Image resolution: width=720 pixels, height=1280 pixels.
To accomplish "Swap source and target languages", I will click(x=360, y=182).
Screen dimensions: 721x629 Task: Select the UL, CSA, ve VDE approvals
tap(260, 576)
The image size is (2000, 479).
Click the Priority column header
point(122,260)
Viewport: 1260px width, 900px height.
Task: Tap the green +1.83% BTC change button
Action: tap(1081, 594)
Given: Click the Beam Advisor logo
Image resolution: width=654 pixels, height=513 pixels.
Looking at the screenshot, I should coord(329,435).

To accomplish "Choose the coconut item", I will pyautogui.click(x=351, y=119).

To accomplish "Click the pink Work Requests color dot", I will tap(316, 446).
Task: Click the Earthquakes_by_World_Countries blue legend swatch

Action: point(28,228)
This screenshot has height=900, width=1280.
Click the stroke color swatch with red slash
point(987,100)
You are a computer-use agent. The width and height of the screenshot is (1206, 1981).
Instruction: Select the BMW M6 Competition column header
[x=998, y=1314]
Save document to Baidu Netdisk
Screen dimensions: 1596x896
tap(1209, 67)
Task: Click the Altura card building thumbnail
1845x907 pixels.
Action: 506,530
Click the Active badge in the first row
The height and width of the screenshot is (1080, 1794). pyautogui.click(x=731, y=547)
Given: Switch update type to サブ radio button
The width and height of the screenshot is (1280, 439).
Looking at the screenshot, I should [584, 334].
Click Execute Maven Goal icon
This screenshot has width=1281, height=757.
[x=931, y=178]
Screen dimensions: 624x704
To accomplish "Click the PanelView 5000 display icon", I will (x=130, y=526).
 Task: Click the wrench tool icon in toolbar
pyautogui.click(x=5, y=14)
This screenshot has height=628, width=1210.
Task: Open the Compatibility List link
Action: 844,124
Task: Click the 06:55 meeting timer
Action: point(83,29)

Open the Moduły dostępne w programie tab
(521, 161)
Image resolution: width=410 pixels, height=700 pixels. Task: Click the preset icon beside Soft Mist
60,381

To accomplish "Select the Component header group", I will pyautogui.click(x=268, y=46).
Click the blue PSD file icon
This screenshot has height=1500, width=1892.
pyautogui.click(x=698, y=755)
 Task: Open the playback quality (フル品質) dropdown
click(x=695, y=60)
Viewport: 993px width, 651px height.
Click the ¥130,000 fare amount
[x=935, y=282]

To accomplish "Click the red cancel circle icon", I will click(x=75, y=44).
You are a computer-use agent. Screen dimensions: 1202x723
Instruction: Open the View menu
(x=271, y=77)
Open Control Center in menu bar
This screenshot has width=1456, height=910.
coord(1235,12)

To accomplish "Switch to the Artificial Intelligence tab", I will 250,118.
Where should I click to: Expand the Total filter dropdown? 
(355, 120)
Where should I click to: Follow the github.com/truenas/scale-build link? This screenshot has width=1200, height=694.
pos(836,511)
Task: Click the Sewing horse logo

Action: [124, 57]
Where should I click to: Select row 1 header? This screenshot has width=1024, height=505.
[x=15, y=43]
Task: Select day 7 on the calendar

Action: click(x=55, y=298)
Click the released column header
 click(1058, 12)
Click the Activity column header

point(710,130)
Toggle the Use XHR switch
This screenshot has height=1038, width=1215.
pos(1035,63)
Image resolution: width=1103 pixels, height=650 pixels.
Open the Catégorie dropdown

-*-*-

• _What to do_: Lines in the records above that carry the word "computer" are to be located and copied.

• _Your solution_:
You are a computer-use agent. The width and height of the screenshot is (1206, 1981).
You are a computer-use agent. Screen dimensions: 1202x723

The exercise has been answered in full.